> EXERCISE: For every line in the entries that contains "computer", show the whole line.

═══ EXTRACTED RECORDS

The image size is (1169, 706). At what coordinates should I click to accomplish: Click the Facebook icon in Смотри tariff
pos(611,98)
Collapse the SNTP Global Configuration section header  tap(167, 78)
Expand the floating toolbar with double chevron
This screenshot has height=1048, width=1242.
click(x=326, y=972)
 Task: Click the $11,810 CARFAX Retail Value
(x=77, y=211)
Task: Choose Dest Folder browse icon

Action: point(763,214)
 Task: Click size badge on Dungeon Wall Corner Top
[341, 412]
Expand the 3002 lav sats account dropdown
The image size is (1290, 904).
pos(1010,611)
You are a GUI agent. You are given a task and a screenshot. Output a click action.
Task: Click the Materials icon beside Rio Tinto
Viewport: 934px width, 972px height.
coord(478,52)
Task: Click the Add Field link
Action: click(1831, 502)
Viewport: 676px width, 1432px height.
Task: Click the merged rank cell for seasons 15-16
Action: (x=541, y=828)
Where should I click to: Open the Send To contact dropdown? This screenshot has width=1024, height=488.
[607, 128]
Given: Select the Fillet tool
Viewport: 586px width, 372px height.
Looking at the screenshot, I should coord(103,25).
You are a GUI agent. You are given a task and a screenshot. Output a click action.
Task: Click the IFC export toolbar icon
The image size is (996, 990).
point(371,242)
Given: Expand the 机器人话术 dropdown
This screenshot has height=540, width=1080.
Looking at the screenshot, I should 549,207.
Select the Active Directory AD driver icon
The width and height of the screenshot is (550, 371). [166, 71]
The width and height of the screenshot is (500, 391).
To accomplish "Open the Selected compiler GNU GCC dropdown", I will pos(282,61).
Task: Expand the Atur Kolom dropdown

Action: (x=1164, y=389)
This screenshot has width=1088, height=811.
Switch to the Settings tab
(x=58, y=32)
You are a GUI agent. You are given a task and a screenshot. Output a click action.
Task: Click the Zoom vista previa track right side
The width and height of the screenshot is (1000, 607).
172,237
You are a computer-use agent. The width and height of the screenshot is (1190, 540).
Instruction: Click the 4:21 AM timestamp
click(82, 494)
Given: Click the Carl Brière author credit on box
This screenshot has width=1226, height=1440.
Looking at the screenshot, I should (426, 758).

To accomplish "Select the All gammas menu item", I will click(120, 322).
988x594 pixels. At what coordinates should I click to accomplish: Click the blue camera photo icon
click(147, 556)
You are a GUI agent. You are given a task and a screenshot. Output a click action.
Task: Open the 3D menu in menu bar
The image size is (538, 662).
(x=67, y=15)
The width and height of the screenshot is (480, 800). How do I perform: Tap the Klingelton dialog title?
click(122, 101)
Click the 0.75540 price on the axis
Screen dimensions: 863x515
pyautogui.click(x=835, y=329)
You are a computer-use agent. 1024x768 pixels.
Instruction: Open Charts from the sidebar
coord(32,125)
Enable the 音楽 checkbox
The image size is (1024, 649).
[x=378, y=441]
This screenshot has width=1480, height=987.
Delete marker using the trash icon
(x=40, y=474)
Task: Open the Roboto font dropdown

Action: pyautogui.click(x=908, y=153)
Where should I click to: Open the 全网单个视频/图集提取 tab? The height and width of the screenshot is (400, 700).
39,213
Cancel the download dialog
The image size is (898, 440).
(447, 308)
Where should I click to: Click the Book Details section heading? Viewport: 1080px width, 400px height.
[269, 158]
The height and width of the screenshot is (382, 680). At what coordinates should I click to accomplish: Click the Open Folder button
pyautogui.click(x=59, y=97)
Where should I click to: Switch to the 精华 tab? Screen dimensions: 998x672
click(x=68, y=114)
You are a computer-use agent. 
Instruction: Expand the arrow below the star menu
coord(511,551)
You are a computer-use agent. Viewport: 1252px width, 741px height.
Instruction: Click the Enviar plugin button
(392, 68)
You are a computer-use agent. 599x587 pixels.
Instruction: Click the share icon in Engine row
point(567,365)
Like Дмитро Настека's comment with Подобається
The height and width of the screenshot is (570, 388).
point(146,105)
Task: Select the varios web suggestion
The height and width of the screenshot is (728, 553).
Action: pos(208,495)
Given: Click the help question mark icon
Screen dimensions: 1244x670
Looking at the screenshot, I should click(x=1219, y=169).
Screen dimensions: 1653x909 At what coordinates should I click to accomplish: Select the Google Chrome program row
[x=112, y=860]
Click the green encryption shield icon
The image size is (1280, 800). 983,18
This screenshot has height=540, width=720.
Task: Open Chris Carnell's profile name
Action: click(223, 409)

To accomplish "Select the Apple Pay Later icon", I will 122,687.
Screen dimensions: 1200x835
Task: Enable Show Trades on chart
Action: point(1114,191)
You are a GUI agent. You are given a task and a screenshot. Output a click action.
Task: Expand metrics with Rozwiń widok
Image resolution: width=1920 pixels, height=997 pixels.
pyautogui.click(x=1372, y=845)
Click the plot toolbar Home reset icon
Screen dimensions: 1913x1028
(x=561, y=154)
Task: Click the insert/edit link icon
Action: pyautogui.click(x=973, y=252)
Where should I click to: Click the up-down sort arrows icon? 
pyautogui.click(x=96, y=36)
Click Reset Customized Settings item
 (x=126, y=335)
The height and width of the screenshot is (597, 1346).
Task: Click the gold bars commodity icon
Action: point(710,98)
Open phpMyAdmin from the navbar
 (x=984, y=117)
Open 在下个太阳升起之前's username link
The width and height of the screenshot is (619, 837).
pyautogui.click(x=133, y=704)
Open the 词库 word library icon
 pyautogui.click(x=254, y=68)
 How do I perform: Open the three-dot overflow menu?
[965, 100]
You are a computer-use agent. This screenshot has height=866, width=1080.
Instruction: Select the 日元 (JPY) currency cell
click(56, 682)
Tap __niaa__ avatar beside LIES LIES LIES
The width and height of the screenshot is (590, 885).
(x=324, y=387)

══════

> ANSWER AREA:
You are a computer-use agent. The width and height of the screenshot is (1190, 540).
You are a computer-use agent. 1024x768 pixels.
You are a computer-use agent. 
You are a computer-use agent. Viewport: 1252px width, 741px height.
You are a computer-use agent. 599x587 pixels.
You are a computer-use agent. This screenshot has height=866, width=1080.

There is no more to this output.